Page extract:
I try to keep things light on this website; it’s intended to entertain, and to familiarize people with my books, as well as chronicling my terribly exciting life.
Of course, I receive many messages each day from readers and from folks who follow this site, and I do like hearing from people but I don’t often post their comments. I’ll deviate form that practice today. Here’s a message I received while I was away in California. I only read it last night, and it made me want to cry:
“I’m Kolton. I’m 16. I live in a medium size town in north Georgia where social life for kids my age revolves around school and church. My dad’s a postal worker, my mom works at a bank. I have an older sister who is popular at school, but I’m not because I’m not athletic. I’m skinny and I wear eyeglasses and no one pays much attention to me except some of my teachers since I get good grades.
“Now that I’m in high school I have the same kind of feelings for boys in my classes, but it sucks because I can’t do anything about those feelings. This is a conservative place. Being gay is not at all cool here. You tell someone you’re gay and they’ll think you’re a pervert.

Given exercise A: From the blog post, set down the passage from "I try to keep" to "get good grades." without alteration.
Given exercise B: According to the blog post, what is the occupation of Kolton's father?
Given exercise C: Summarize the blog post in two sentences.
None of the entries that come next is needed.

Data entries:
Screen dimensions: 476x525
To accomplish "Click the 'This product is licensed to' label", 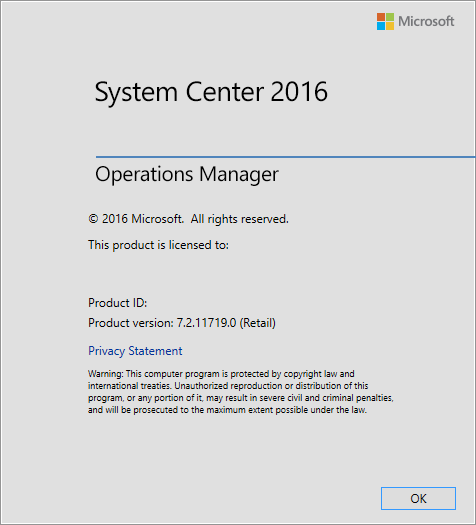I will pos(158,245).
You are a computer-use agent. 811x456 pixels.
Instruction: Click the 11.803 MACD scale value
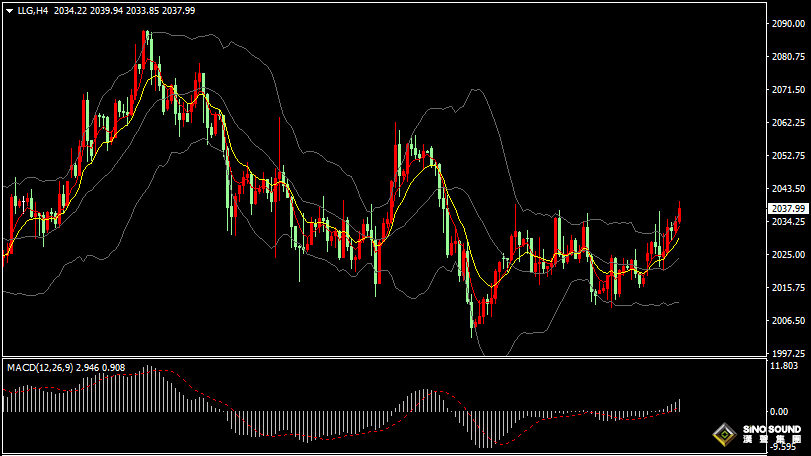[785, 366]
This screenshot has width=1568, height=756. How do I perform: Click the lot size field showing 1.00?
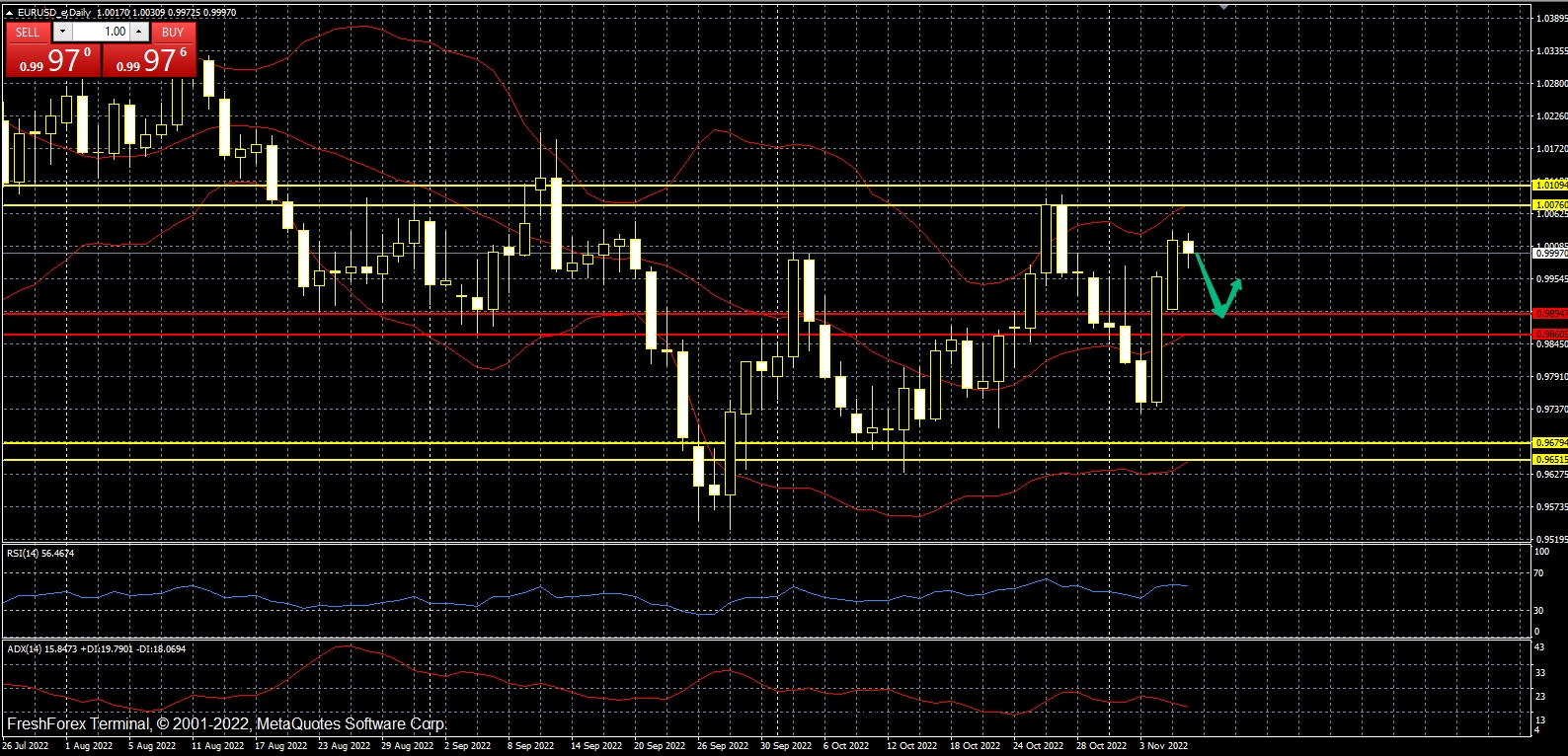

Complete response A:
I try to keep things light on this website; it’s intended to entertain, and to familiarize people with my books, as well as chronicling my terribly exciting life.
Of course, I receive many messages each day from readers and from folks who follow this site, and I do like hearing from people but I don’t often post their comments. I’ll deviate form that practice today. Here’s a message I received while I was away in California. I only read it last night, and it made me want to cry:
“I’m Kolton. I’m 16. I live in a medium size town in north Georgia where social life for kids my age revolves around school and church. My dad’s a postal worker, my mom works at a bank. I have an older sister who is popular at school, but I’m not because I’m not athletic. I’m skinny and I wear eyeglasses and no one pays much attention to me except some of my teachers since I get good grades.

Complete response B: He is a postal worker.

Complete response C: The author, who keeps the website light and seldom posts readers' comments, shares a message received while away in California that made the author want to cry. In it, Kolton, a 16-year-old in a conservative north Georgia town, describes being unpopular because he is not athletic and having feelings for boys he cannot act on, since people there would think someone gay is a pervert.